_Do this_: Please write out the lines of the listing below, from its first line through the line holding "Action: click(373, 163)", both included, reproducing each one without any change.

+++ Provided entries

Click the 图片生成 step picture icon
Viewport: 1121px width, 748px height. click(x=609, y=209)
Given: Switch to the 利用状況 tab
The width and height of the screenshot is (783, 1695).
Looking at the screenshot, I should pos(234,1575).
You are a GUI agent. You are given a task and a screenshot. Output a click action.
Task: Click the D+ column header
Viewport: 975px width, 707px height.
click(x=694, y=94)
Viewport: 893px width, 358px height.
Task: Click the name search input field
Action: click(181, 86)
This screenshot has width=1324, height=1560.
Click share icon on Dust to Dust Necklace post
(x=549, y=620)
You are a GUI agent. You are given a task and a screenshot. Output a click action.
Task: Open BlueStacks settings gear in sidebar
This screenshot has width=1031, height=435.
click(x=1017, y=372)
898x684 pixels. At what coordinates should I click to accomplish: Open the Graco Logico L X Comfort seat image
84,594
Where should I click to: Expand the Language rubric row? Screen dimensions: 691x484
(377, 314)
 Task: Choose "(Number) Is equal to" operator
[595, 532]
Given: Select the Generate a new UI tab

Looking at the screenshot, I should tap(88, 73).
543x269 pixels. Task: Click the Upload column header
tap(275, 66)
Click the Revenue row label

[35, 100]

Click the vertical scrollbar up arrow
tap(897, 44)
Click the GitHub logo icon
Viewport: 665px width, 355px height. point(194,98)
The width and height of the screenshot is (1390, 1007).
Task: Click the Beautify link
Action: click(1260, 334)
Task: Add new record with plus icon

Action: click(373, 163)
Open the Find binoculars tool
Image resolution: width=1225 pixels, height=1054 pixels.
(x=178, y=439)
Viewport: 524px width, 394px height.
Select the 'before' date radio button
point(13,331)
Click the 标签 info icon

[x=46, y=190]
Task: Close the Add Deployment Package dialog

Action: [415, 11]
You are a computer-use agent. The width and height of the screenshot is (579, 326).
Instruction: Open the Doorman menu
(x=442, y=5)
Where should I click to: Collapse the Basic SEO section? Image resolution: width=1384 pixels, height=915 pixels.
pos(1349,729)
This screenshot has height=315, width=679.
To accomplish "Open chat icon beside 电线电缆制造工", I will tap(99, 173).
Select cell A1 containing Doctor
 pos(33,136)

++++++

_Expected answer_:
Click the 图片生成 step picture icon
Viewport: 1121px width, 748px height. click(x=609, y=209)
Given: Switch to the 利用状況 tab
The width and height of the screenshot is (783, 1695).
Looking at the screenshot, I should pos(234,1575).
You are a GUI agent. You are given a task and a screenshot. Output a click action.
Task: Click the D+ column header
Viewport: 975px width, 707px height.
click(x=694, y=94)
Viewport: 893px width, 358px height.
Task: Click the name search input field
Action: click(181, 86)
This screenshot has width=1324, height=1560.
Click share icon on Dust to Dust Necklace post
(x=549, y=620)
You are a GUI agent. You are given a task and a screenshot. Output a click action.
Task: Open BlueStacks settings gear in sidebar
This screenshot has width=1031, height=435.
click(x=1017, y=372)
898x684 pixels. At what coordinates should I click to accomplish: Open the Graco Logico L X Comfort seat image
84,594
Where should I click to: Expand the Language rubric row? Screen dimensions: 691x484
(377, 314)
 Task: Choose "(Number) Is equal to" operator
[595, 532]
Given: Select the Generate a new UI tab

Looking at the screenshot, I should tap(88, 73).
543x269 pixels. Task: Click the Upload column header
tap(275, 66)
Click the Revenue row label

[35, 100]

Click the vertical scrollbar up arrow
tap(897, 44)
Click the GitHub logo icon
Viewport: 665px width, 355px height. point(194,98)
The width and height of the screenshot is (1390, 1007).
Task: Click the Beautify link
Action: click(1260, 334)
Task: Add new record with plus icon

Action: click(373, 163)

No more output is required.